The task → Nothing but a verbatim copy of the data, minus the images, should be returned.

------------------------------

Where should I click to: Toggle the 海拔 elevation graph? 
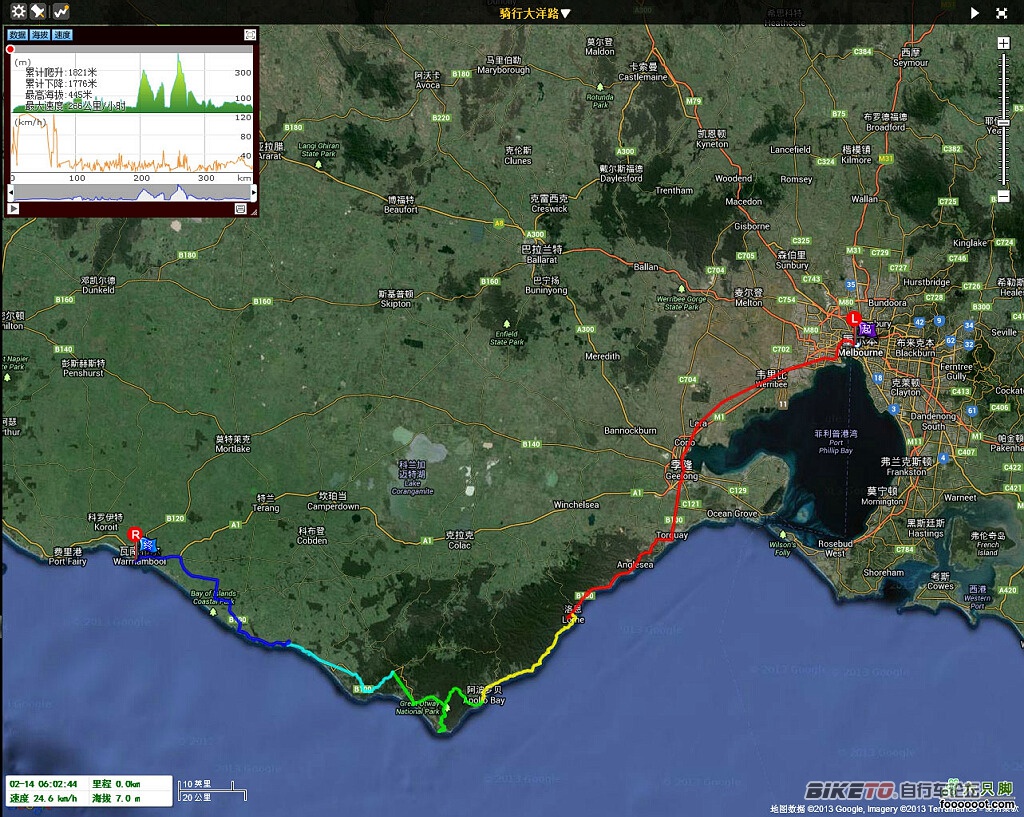tap(39, 35)
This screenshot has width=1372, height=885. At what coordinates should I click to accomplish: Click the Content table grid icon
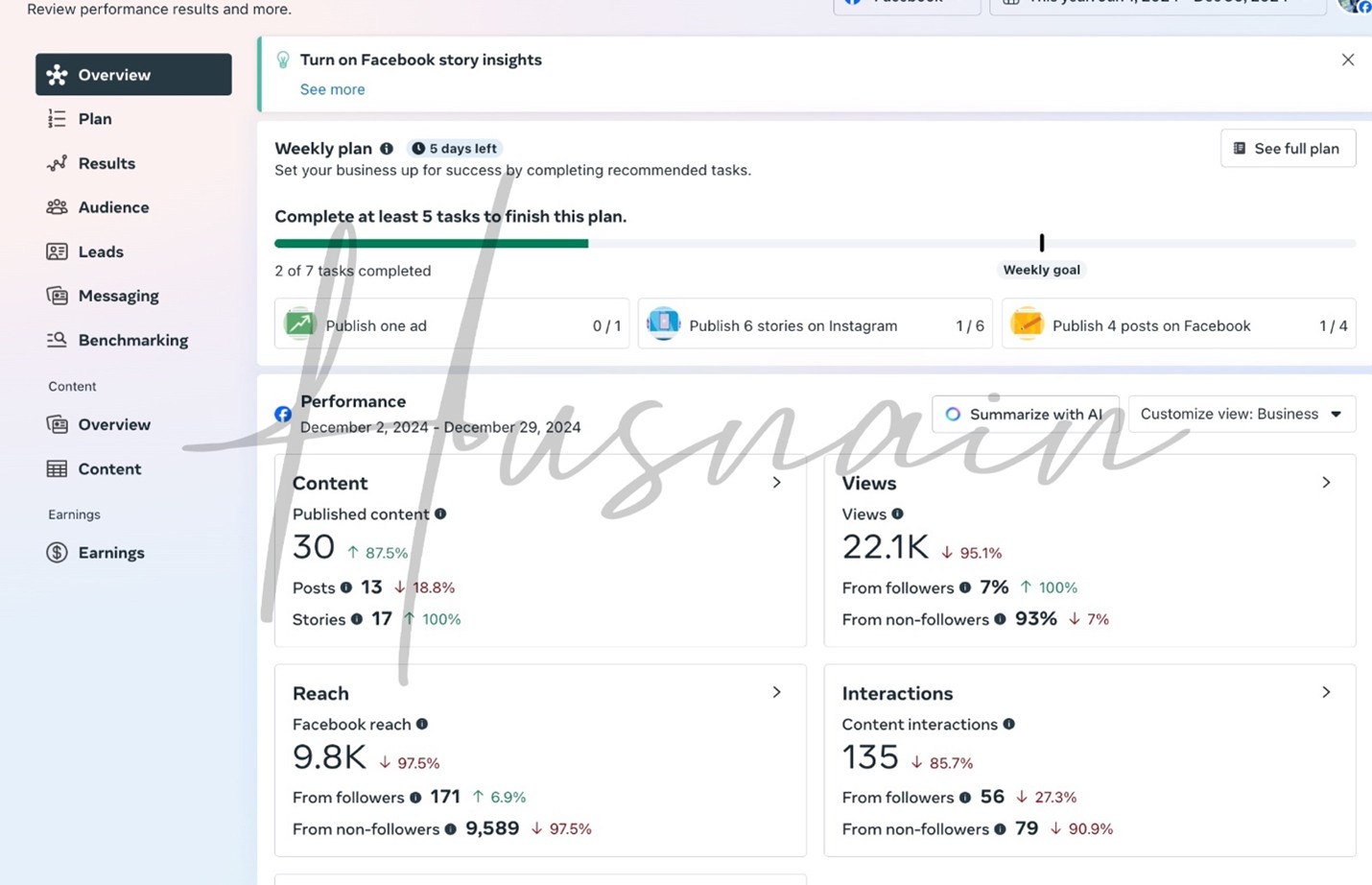(x=57, y=468)
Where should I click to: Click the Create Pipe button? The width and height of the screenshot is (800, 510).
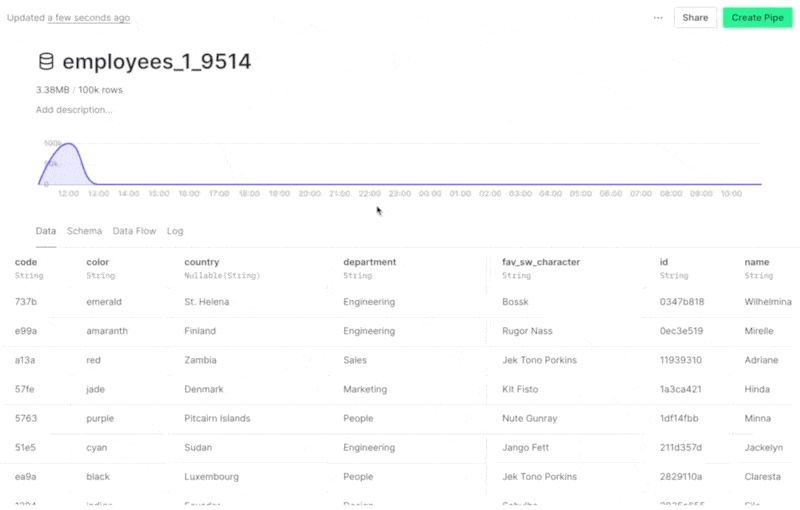point(756,17)
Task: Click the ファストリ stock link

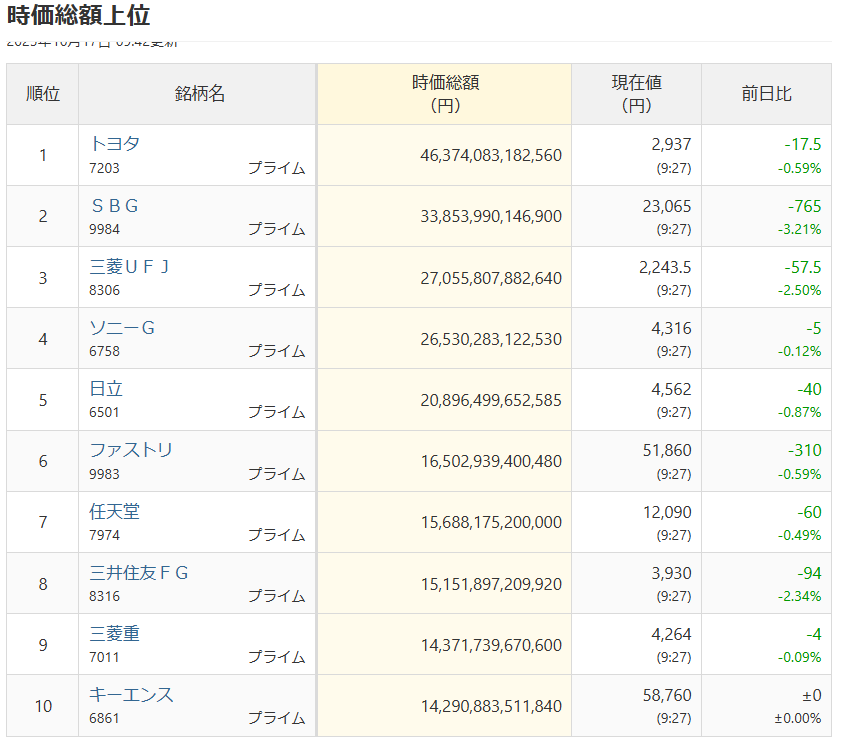Action: [x=131, y=450]
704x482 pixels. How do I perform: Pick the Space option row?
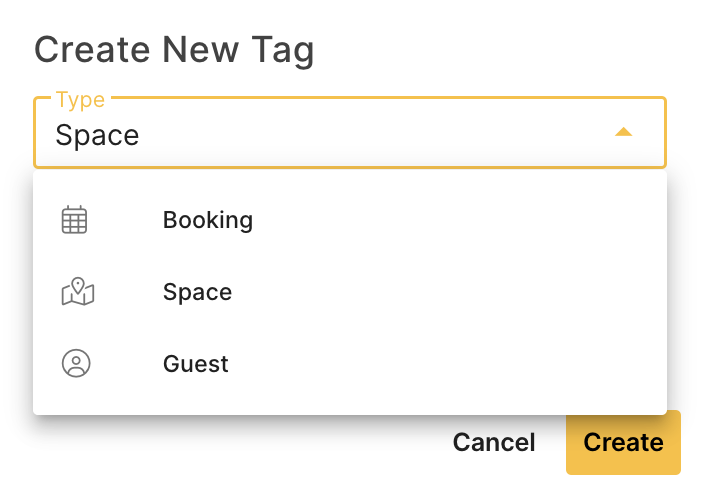pyautogui.click(x=350, y=292)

------------------------------

Output for this exercise →
Where should I click to: Toggle the 海拔 elevation graph? 
tap(39, 35)
This screenshot has width=1372, height=885. At what coordinates should I click to accomplish: Click the Content table grid icon
(x=57, y=468)
Where should I click to: Click the Create Pipe button? The width and height of the screenshot is (800, 510).
point(756,17)
Task: Click the ファストリ stock link

Action: [x=131, y=450]
704x482 pixels. How do I perform: Pick the Space option row?
pyautogui.click(x=350, y=292)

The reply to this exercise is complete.